Menurut Al-Omari, kepala biro Al Jazeera di Tepi Barat, tentara Israel membawa truk untuk menyita dokumen, peralatan, dan harta benda dari kantor Ramallah. "Al Jazeera menolak tindakan dan tuduhan tanpa dasar yang dibuat oleh otoritas Israel untuk membenarkan penggerebekan ilegal ini," demikian pernyataan kantor berita tersebut.
Al Jazeera juga mengumumkan akan mengambil tindakan hukum untuk melindungi hak-haknya.
Pada Mei 2024, Perdana Menteri Benjamin Netanyahu memutuskan untuk melarang Al Jazeera beroperasi di Israel.
Menteri Komunikasi Israel Shlomo Karhi menyatakan bahwa Al Jazeera adalah "corong" Hamas dan pasukan Hizbullah yang didukung Iran, dan menegaskan bahwa Tel Aviv akan terus memerangi media yang bermusuhan dan memastikan keselamatan pasukan militernya.
Sebelumnya, pemerintah Israel mengumumkan pencabutan kartu pers untuk jurnalis Al Jazeera di Israel. Langkah ini diambil empat bulan setelah Tel Aviv melarang saluran tersebut beroperasi.

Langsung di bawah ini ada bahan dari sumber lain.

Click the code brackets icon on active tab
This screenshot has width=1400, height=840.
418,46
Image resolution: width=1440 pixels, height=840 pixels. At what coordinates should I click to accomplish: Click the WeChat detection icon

Sementara itu, Asosiasi Jurnalis Palestina menyatakan tindakan Israel sebagai "pelanggaran terhadap kerja jurnalistik dan media," dan menyerukan kepada semua media dan jurnalis di seluruh dunia untuk menunjukkan solidaritas dengan Al Jazeera.
Militer Israel berulang kali menuduh jurnalis dari televisi Qatar memiliki hubungan dengan Hamas atau Jihad Islam. Al Jazeera membantah semua tuduhan ini.